■ **Problem to solve**
Please print out the entries below unchanged and skip the images.

■ **Supplied data**
****************
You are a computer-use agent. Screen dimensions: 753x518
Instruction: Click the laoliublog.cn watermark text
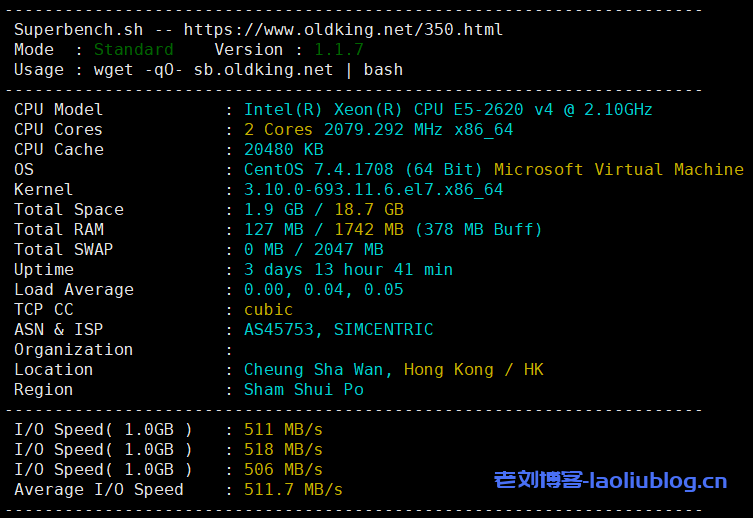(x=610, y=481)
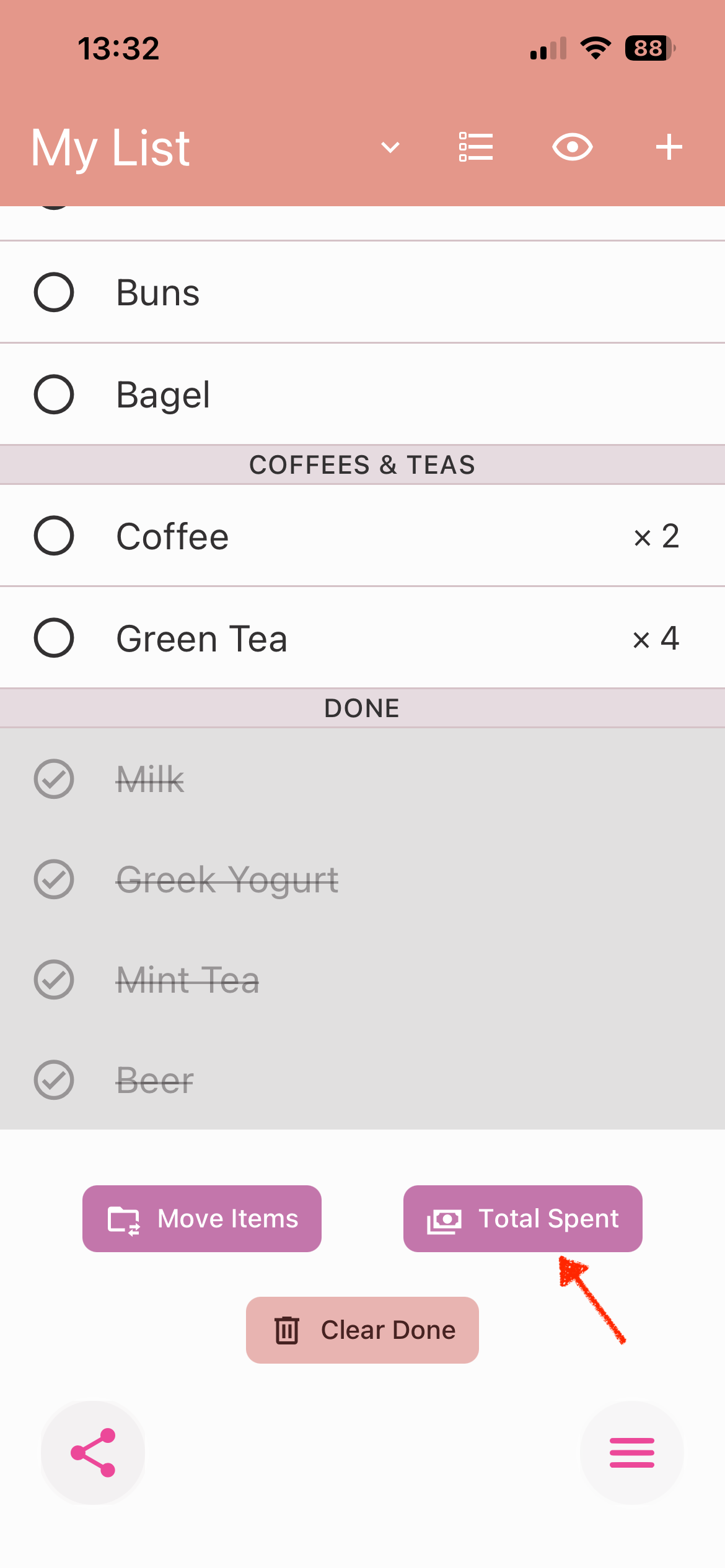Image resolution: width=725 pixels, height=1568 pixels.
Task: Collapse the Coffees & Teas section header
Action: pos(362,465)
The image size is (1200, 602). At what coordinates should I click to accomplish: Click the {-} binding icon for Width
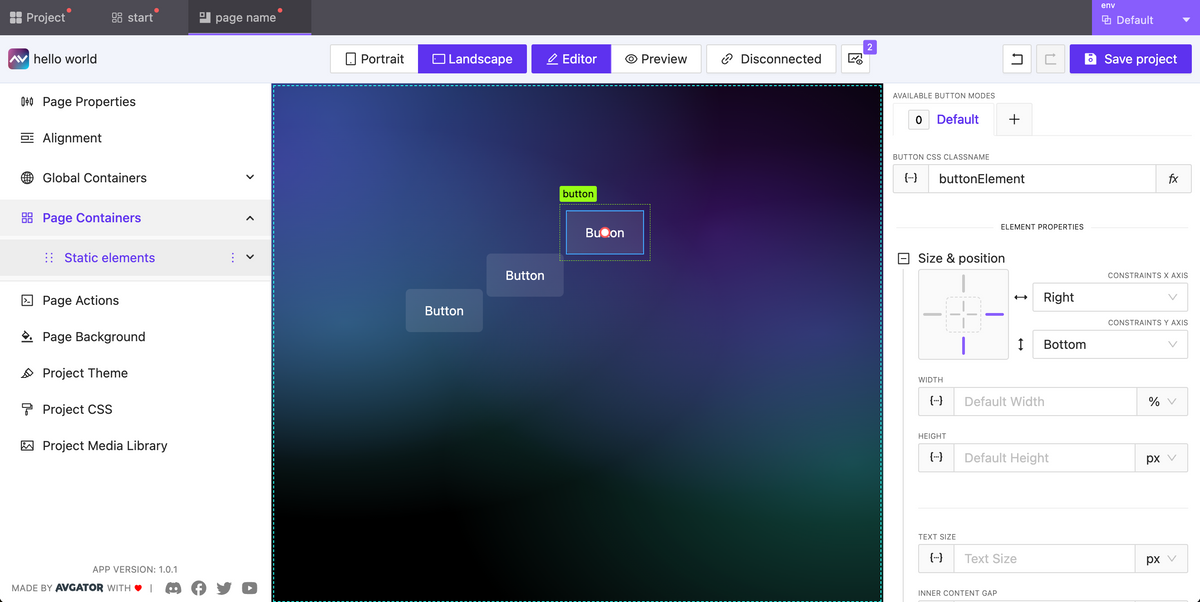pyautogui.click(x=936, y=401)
****************
■ **Response below**
You are a computer-use agent. Screen dimensions: 753x518
Instruction: Click the laoliublog.cn watermark text
(x=610, y=481)
Image resolution: width=725 pixels, height=1568 pixels.
Task: Collapse the Coffees & Teas section header
Action: pos(362,465)
The image size is (1200, 602). At what coordinates should I click to accomplish: Click the {-} binding icon for Width
pyautogui.click(x=936, y=401)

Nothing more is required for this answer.